* [TRY IT] Restate the data that follows exactly as it stands, beginning with the first line and ending with the line that contains "The width and height of the screenshot is (1045, 588).".

* [EXTRACTED DATA]

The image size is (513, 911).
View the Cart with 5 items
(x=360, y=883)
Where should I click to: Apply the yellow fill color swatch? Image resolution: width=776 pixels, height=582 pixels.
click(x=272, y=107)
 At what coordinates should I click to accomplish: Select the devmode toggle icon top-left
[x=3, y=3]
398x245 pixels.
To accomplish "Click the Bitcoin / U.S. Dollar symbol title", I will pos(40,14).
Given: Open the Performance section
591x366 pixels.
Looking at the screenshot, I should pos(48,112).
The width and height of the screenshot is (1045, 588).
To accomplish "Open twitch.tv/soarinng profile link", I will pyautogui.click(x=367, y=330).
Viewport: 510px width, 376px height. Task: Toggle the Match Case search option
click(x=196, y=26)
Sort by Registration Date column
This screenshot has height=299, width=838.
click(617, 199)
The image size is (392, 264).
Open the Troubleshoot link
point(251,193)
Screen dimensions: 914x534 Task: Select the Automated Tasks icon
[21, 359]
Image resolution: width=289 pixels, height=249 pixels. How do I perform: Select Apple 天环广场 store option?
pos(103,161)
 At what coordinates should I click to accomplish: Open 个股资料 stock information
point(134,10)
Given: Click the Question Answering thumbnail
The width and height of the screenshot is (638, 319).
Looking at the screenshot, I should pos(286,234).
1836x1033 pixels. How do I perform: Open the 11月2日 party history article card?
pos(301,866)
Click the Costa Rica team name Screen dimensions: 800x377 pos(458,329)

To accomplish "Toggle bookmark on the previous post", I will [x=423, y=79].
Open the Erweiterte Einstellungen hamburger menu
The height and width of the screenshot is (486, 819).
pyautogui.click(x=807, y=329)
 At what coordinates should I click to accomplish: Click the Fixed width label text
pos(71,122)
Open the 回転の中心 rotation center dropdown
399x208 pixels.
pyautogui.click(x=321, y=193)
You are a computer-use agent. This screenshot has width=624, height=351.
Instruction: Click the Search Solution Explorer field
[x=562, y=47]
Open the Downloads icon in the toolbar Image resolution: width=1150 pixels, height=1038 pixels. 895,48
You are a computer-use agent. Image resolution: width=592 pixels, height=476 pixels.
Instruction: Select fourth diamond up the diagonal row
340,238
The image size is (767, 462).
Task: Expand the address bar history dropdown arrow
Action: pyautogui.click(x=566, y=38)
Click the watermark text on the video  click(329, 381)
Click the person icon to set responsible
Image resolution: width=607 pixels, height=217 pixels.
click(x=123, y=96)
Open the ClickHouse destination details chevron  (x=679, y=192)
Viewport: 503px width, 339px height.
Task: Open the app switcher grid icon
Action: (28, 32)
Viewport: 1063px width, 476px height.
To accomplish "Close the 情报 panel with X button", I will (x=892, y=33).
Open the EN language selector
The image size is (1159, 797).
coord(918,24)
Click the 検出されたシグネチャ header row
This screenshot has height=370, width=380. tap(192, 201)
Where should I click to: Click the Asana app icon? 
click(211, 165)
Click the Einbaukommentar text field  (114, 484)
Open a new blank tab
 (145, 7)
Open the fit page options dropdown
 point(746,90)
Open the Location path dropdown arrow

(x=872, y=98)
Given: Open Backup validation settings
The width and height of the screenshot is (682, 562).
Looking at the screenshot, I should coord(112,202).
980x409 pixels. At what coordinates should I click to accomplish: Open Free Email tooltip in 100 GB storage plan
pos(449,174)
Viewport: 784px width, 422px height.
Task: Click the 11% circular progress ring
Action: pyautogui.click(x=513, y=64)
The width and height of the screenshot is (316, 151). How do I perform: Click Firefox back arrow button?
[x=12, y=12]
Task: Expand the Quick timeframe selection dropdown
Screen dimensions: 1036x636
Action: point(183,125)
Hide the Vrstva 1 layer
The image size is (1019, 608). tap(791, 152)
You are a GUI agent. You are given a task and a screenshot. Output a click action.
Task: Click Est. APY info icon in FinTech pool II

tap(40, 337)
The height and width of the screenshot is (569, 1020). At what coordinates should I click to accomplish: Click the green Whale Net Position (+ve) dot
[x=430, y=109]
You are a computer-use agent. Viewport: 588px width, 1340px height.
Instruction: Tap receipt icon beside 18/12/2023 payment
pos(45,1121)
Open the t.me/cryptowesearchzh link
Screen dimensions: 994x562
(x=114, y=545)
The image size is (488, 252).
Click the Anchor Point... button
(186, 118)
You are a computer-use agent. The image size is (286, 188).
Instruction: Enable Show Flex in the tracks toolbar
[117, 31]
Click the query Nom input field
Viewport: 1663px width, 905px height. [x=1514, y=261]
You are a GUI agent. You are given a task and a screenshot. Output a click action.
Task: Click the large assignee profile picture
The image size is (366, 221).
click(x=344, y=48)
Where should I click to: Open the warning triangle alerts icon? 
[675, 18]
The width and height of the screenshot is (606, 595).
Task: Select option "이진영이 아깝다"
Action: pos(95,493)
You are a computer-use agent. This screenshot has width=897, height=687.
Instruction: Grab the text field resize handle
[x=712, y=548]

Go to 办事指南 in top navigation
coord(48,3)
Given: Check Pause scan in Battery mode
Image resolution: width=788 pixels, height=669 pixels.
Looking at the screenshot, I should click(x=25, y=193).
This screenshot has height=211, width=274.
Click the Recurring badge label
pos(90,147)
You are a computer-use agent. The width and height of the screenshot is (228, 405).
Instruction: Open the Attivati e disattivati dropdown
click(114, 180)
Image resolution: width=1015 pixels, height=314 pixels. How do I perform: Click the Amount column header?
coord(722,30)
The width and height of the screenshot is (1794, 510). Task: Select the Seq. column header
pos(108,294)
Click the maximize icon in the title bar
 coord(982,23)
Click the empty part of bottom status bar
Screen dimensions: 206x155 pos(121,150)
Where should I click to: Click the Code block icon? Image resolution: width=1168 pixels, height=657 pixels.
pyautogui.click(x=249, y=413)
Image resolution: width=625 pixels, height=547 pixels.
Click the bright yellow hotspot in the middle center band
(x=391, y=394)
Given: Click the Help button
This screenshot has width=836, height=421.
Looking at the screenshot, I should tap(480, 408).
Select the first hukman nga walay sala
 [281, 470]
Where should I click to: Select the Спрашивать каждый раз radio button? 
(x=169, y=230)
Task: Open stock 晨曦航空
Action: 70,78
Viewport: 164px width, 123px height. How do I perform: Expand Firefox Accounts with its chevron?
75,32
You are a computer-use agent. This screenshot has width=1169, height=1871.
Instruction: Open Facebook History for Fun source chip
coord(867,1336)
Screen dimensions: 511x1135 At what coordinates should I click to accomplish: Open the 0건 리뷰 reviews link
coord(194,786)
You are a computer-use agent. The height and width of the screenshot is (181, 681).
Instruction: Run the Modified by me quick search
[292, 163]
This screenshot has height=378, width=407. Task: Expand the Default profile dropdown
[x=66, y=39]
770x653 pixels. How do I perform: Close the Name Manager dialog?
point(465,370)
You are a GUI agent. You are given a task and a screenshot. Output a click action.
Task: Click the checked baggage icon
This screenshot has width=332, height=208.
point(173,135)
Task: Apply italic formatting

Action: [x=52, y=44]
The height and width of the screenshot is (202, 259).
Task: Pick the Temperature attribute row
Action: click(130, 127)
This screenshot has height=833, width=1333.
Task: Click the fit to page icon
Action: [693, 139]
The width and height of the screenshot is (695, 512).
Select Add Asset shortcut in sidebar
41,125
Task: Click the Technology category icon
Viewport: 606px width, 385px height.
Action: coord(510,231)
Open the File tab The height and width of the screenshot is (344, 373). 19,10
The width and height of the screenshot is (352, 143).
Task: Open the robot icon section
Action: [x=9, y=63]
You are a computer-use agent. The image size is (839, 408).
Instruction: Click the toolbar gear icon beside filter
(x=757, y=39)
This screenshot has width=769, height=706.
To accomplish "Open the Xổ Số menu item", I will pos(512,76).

* [TASK OUTPUT]
The image size is (513, 911).
View the Cart with 5 items
(x=360, y=883)
Where should I click to: Apply the yellow fill color swatch? Image resolution: width=776 pixels, height=582 pixels.
click(x=272, y=107)
 At what coordinates should I click to accomplish: Select the devmode toggle icon top-left
[x=3, y=3]
398x245 pixels.
To accomplish "Click the Bitcoin / U.S. Dollar symbol title", I will pos(40,14).
Given: Open the Performance section
591x366 pixels.
Looking at the screenshot, I should pos(48,112).
The width and height of the screenshot is (1045, 588).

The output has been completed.